This review appears on paperbackparis.com:
Philippe Djian’s latest novel explores the long-term effects of war in an unnamed rural town where soldiers returning from combat must deal with the psychological trauma of their experiences. Marlene, a domestic drama focused on the daily struggles of childhood friends Dan and Richard, chronicles the disruption to their lives when Richard’s sister-in-law comes to stay with them. Dan and Richard joined the military together, fought in Special Forces together, and returned to the same small town together, supporting each other, for better or worse, in their readjustment to civilian life. In an insidious, dread-inducing series of events, Marlene’s presence derails the tenuous grasp they have on sanity.
When the novel begins, Richard is about to finish a three-month stint in prison for driving under the influence. Richard’s wife, Nath, and his 18-year-old daughter, Mona, fight constantly as Mona struggles to deal with her father’s impulsive behavior and her mother’s affairs. She stays with Dan until Richard is released, but her hostility towards her parents mounts over the course of the novel resulting in a tragedy that Dan feels responsible for.
At the same time, Nath’s sister Marlene comes to stay with them. Her reputation for tumultuous relationships and promiscuity precedes her, and, though she tries, she finds it difficult to reset the course of her life. As Dan and Marlene begin a secret relationship, Richard becomes involved in increasingly dangerous scenarios that frighten those close to him; Mona rages; and Nath can’t get rid of an obsessed lover. Their relationships with each other morph and strain over time, leading to a classic setup of dramatic irony as the novel’s events careen towards catastrophe.

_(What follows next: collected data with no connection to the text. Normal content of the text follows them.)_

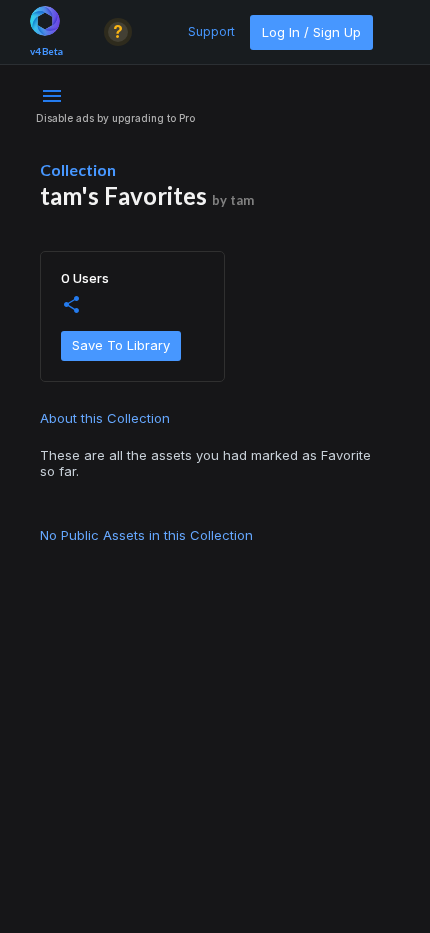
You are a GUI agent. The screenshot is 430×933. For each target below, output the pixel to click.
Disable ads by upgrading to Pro (115, 118)
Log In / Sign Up (311, 32)
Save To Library (121, 345)
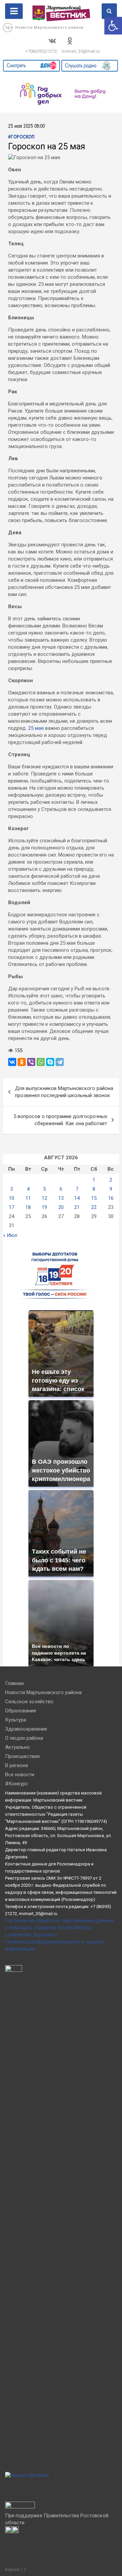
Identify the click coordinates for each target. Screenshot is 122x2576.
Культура (15, 1720)
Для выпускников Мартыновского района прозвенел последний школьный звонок (64, 1091)
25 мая (36, 728)
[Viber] (31, 1062)
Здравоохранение (26, 1729)
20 (61, 1207)
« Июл (10, 1235)
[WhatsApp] (41, 1062)
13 (61, 1198)
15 (94, 1198)
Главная (14, 1683)
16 (111, 1198)
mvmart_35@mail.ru (81, 51)
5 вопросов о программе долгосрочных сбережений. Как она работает (60, 1119)
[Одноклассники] (22, 1062)
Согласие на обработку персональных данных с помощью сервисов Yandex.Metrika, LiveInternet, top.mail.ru (59, 1927)
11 (28, 1198)
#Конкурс (16, 1784)
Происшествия (22, 1756)
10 (11, 1198)
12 (44, 1198)
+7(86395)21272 (41, 51)
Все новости (19, 1775)
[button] (113, 25)
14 (77, 1198)
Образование (20, 1711)
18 (28, 1207)
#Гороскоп (21, 137)
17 (11, 1207)
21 (77, 1207)
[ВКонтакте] (12, 1062)
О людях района (24, 1738)
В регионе (16, 1765)
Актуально (17, 1747)
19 (44, 1207)
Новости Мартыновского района (49, 27)
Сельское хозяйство (29, 1702)
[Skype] (50, 1062)
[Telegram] (60, 1062)
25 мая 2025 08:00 (26, 126)
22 (94, 1207)
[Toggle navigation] (14, 11)
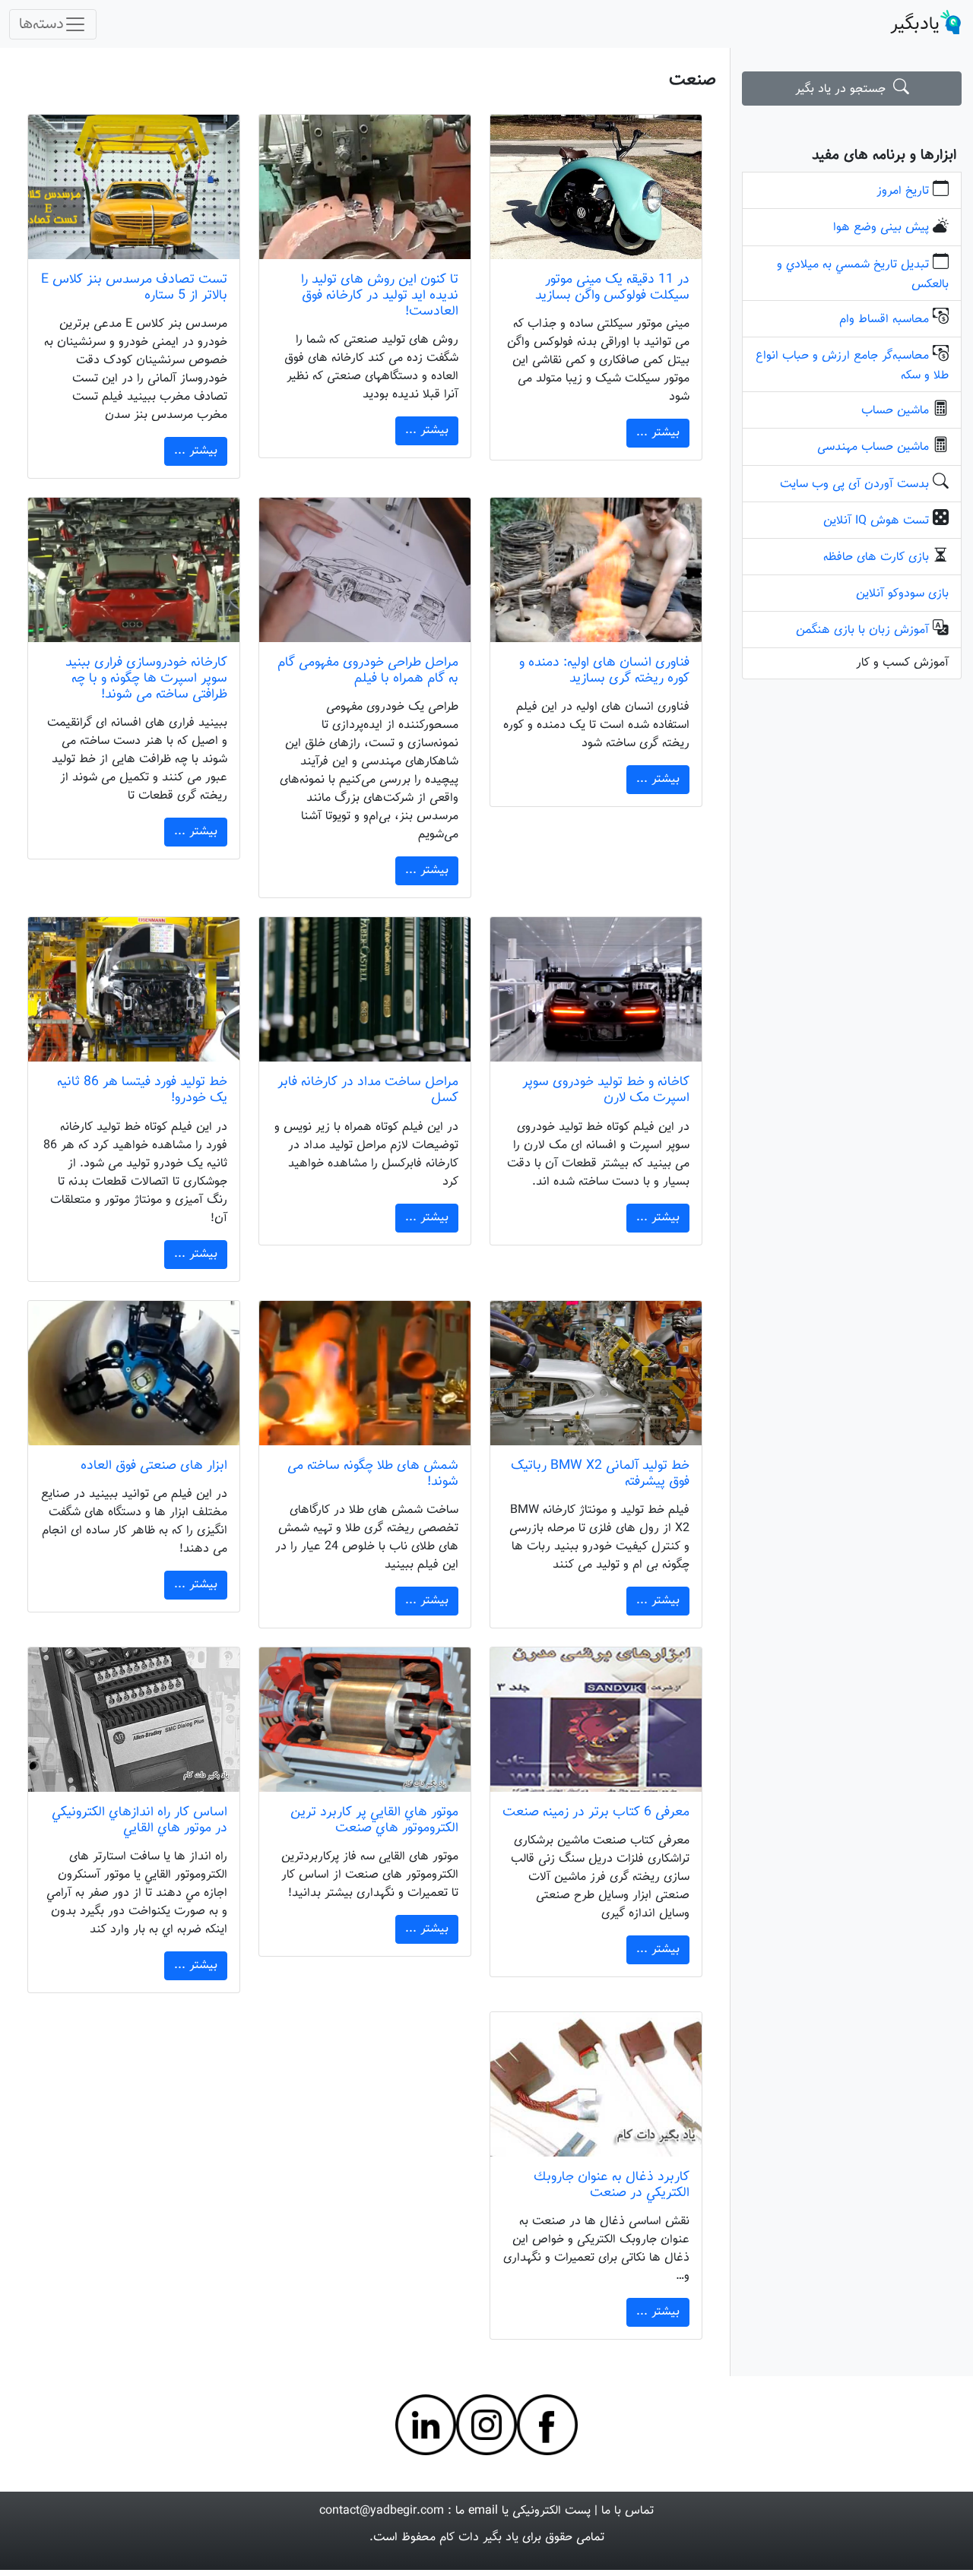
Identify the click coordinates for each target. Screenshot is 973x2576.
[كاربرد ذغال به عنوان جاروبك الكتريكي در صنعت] (596, 2084)
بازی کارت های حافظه (876, 557)
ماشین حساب (895, 410)
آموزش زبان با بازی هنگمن (862, 630)
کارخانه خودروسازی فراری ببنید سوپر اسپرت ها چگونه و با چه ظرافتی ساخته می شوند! (146, 678)
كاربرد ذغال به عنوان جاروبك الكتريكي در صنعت (611, 2184)
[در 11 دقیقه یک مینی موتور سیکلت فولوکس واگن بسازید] (596, 187)
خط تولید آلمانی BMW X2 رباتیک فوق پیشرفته (600, 1473)
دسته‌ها (41, 24)
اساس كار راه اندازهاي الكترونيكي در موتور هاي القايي (139, 1820)
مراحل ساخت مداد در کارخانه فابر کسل (367, 1089)
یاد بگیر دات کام (478, 2537)
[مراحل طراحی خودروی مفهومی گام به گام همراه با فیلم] (365, 570)
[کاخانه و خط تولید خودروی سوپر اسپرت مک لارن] (596, 989)
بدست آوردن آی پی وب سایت (854, 484)
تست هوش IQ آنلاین (876, 520)
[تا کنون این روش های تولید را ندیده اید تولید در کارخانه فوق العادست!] (365, 187)
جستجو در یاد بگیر (844, 89)
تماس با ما (627, 2511)
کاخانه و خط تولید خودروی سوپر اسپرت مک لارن (605, 1089)
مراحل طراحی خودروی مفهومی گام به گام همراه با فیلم (367, 670)
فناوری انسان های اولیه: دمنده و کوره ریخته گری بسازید (604, 670)
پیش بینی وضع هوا (881, 227)
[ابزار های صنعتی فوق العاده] (133, 1373)
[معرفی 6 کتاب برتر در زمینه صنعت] (596, 1719)
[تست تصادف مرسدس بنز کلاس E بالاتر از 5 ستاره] (133, 187)
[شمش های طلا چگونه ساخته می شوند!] (365, 1373)
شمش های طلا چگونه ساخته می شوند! (372, 1473)
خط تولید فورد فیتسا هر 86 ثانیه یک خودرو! (142, 1089)
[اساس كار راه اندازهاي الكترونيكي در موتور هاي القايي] (133, 1719)
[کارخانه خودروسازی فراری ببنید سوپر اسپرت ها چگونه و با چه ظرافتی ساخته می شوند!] (133, 570)
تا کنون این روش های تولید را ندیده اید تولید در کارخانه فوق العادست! (379, 295)
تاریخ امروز (902, 191)
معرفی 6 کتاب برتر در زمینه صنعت (595, 1812)
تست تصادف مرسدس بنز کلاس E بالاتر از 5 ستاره (134, 287)
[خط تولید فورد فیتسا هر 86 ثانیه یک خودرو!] (133, 989)
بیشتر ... (658, 432)
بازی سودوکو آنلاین (902, 593)
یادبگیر (915, 24)
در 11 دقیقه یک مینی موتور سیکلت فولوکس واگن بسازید (612, 287)
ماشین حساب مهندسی (873, 447)
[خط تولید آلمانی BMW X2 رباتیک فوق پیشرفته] (596, 1373)
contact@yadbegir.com (381, 2511)
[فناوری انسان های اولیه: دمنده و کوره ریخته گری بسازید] (596, 570)
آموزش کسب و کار (902, 662)
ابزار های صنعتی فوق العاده (154, 1465)
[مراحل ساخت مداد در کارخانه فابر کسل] (365, 989)
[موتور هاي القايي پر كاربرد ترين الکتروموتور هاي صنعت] (365, 1719)
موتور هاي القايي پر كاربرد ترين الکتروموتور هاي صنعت (374, 1820)
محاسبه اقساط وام (884, 319)
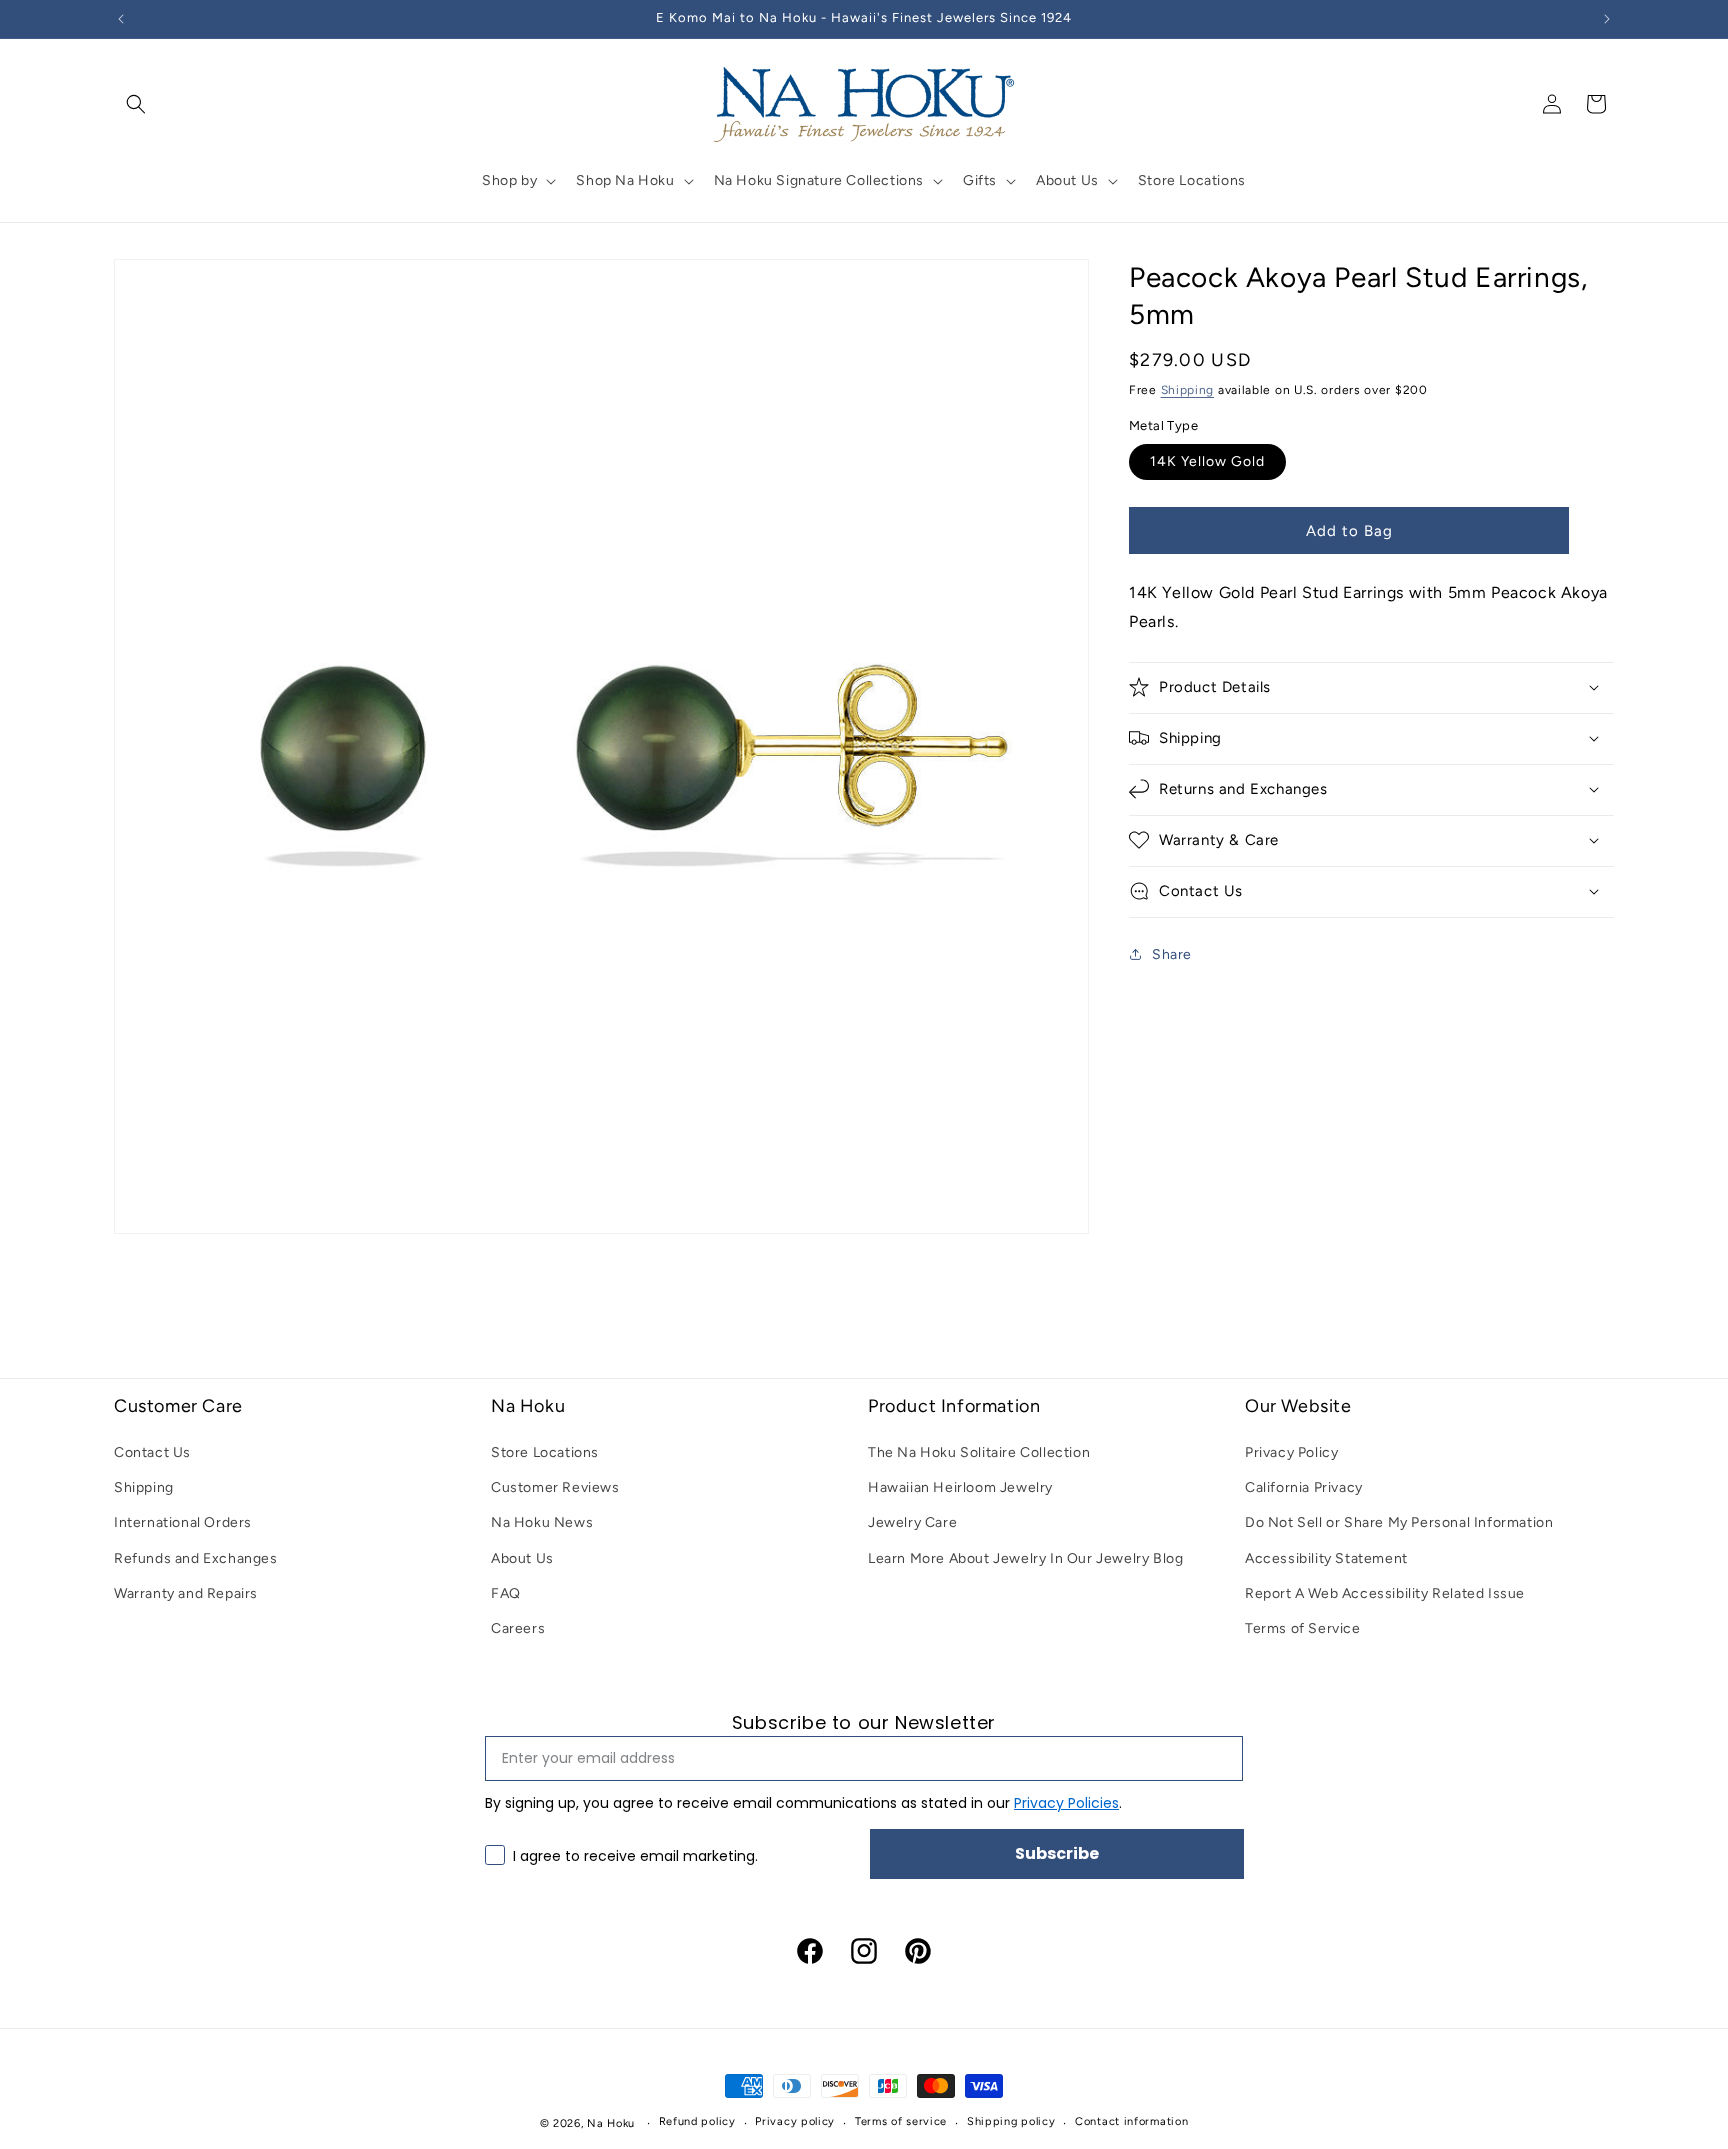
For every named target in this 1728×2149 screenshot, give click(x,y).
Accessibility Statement (1326, 1558)
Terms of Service (1303, 1628)
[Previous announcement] (121, 19)
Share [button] (1172, 953)
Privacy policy (795, 2121)
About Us (522, 1558)
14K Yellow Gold (1207, 460)
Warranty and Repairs (186, 1593)
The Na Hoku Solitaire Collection (979, 1452)
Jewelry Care (912, 1522)
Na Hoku (611, 2123)
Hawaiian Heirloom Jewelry (960, 1487)
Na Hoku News (542, 1522)
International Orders (183, 1522)
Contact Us (152, 1452)
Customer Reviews (555, 1487)
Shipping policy (1011, 2121)
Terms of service (901, 2121)
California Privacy (1304, 1487)
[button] (136, 104)
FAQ (506, 1593)
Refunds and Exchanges (196, 1558)
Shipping (1188, 389)
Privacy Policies (1066, 1803)
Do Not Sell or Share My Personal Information (1399, 1522)
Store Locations (545, 1452)
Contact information (1131, 2121)
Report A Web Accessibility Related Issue (1385, 1593)
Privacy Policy (1291, 1452)
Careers (518, 1628)
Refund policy (697, 2121)
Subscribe (1057, 1853)
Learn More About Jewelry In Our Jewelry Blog (1025, 1558)
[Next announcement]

A veteran novelist, Djian deftly builds tension as the novel progresses to its violent end. His depiction of war-induced trauma in Marlene gives the centuries-old tale of the outsider-wreaking-havoc a contemporary twist. Unfortunately, the suspense Djian builds through multiple perspectives leads to a muddled narrative, especially as the chapters get longer. It becomes difficult at times to understand who is speaking, and some events occur with little explanation.
In just 200 pages, Marlene reads more like an accomplished and compelling bundle of sketches rather than a fully-fleshed novel. Djian’s experience as a writer makes the sketches cohesive. The end result is certainly worth reading, but it is difficult. Considering the subject matter, though, Djian likely wanted it to be so.